— WHAT TO PRODUCE —
Convert the stretch of lines from the one containing "Open the 'Pièces jointes...' dropdown" through the one containing "Action: [x=252, y=249]" into a JSON list of strings, one string per line and blank lines omitted. Leave the pictures out.

— EXTRACTED RECORDS —

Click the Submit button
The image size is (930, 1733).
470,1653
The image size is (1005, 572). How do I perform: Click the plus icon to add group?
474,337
...
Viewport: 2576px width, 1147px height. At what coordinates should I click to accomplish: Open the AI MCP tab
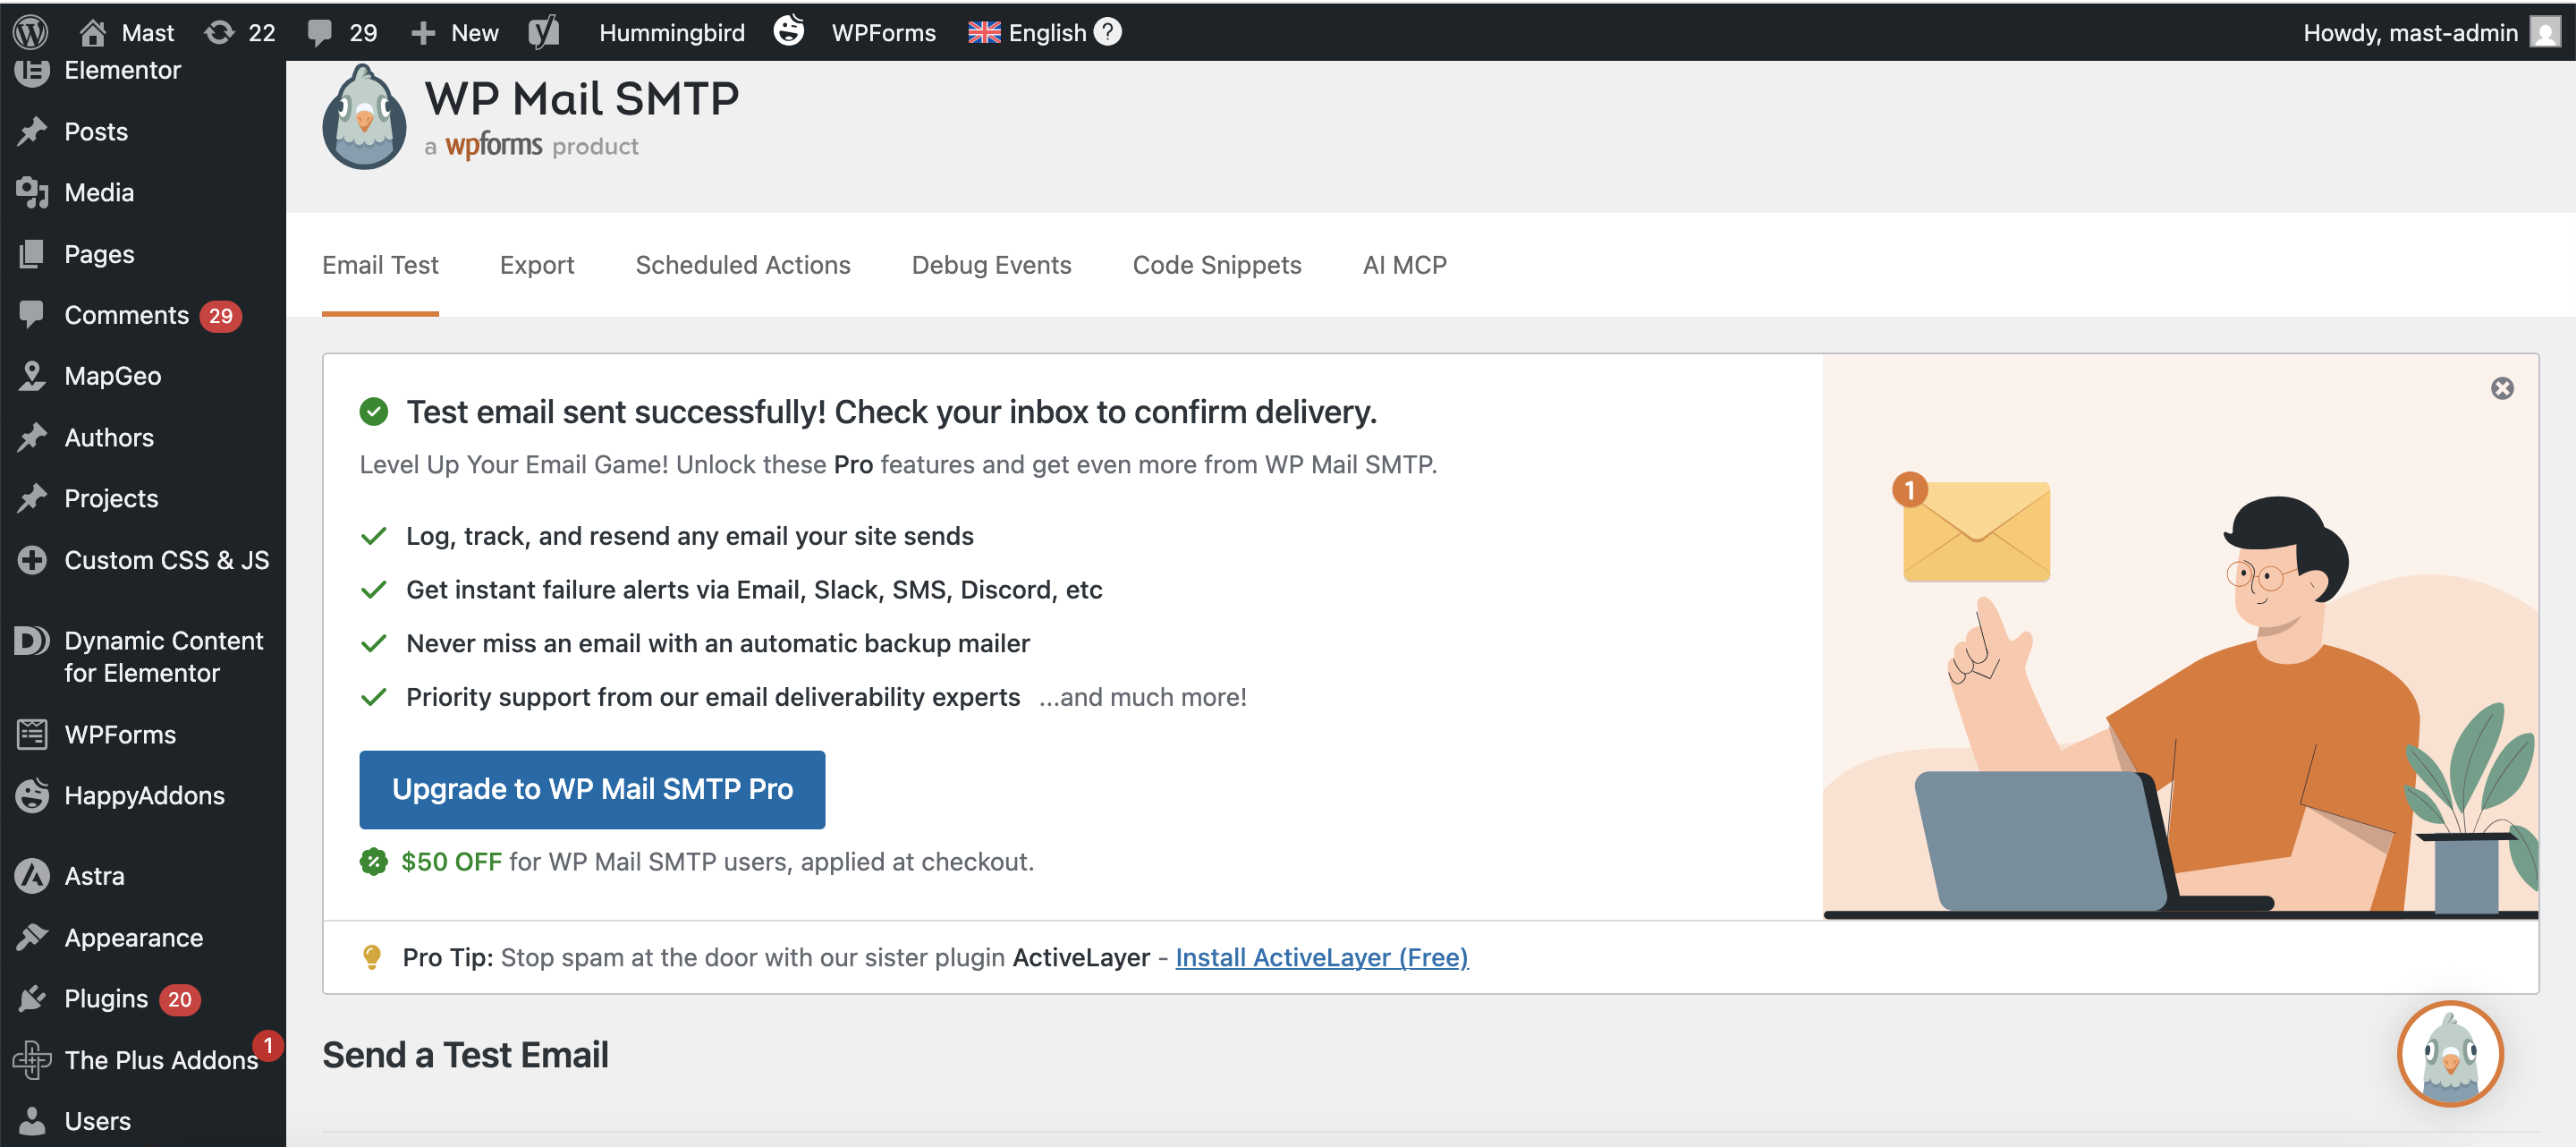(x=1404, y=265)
==
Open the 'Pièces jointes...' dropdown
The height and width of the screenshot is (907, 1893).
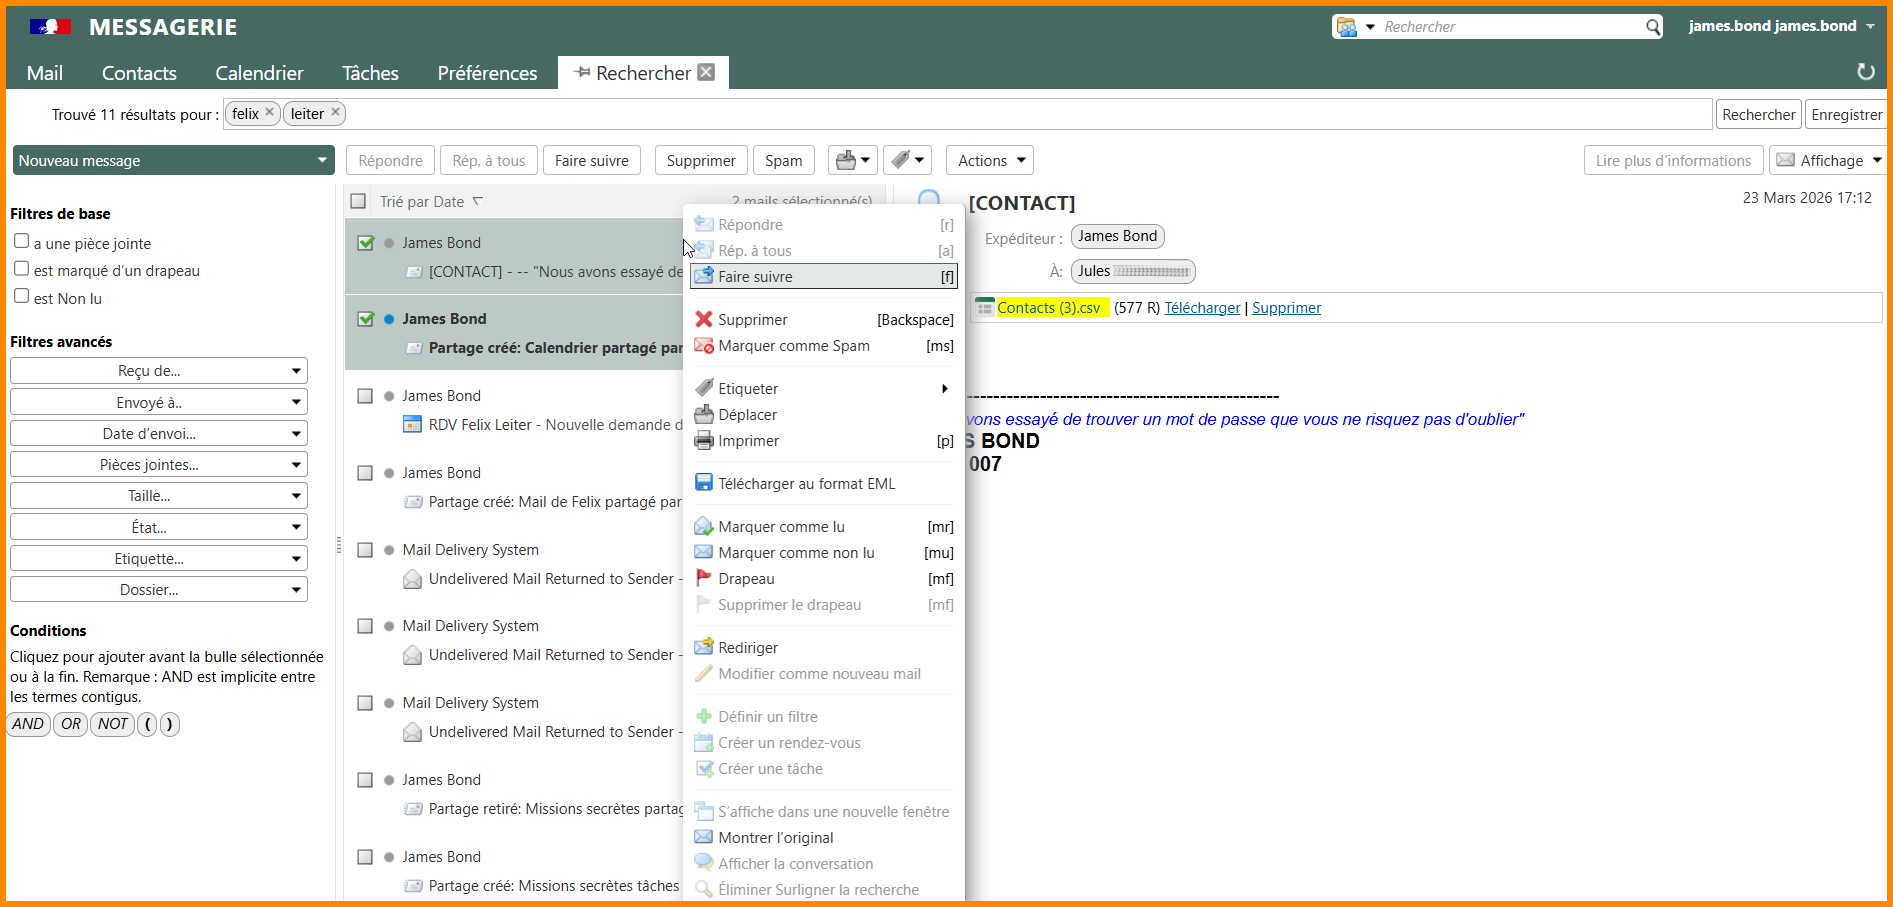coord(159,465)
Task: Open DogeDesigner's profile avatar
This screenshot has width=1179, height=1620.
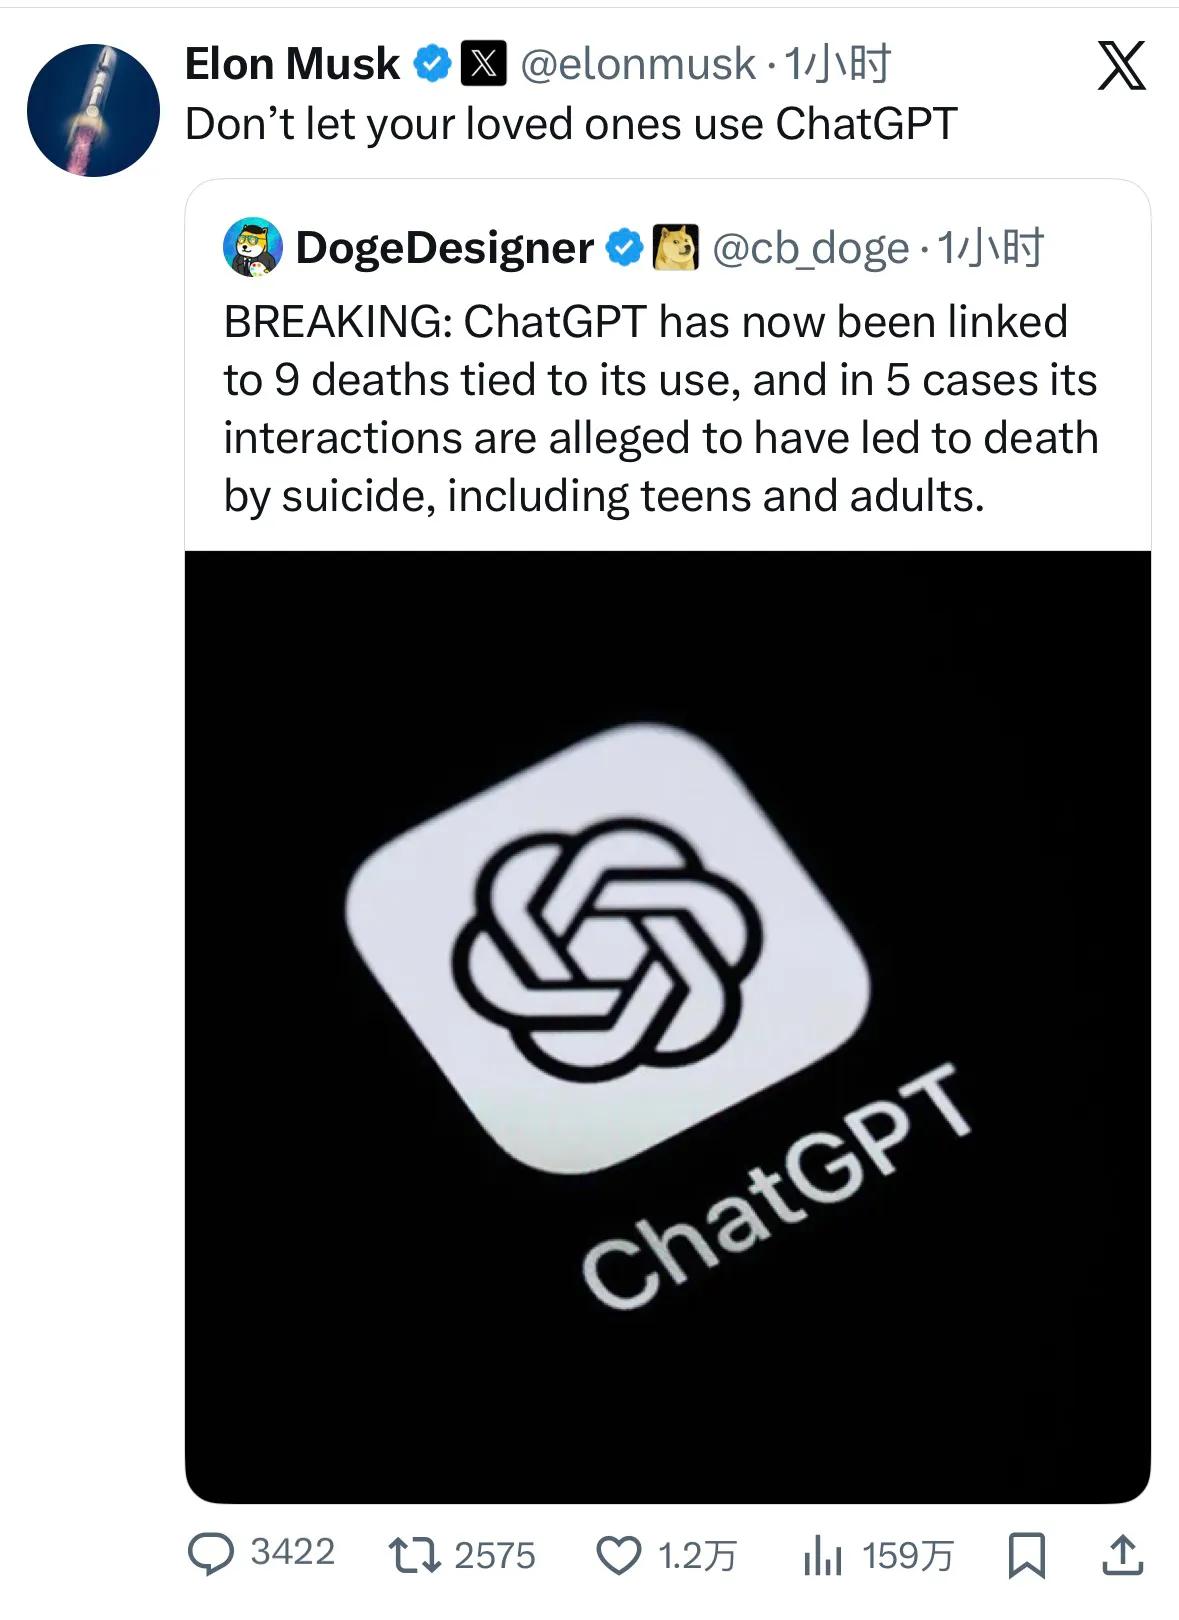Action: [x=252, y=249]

— SOLUTION FOR THIS PROBLEM —
[
  "Open the 'Pièces jointes...' dropdown",
  "The height and width of the screenshot is (907, 1893).",
  "coord(159,465)",
  "Task: Open DogeDesigner's profile avatar",
  "This screenshot has width=1179, height=1620.",
  "Action: [x=252, y=249]"
]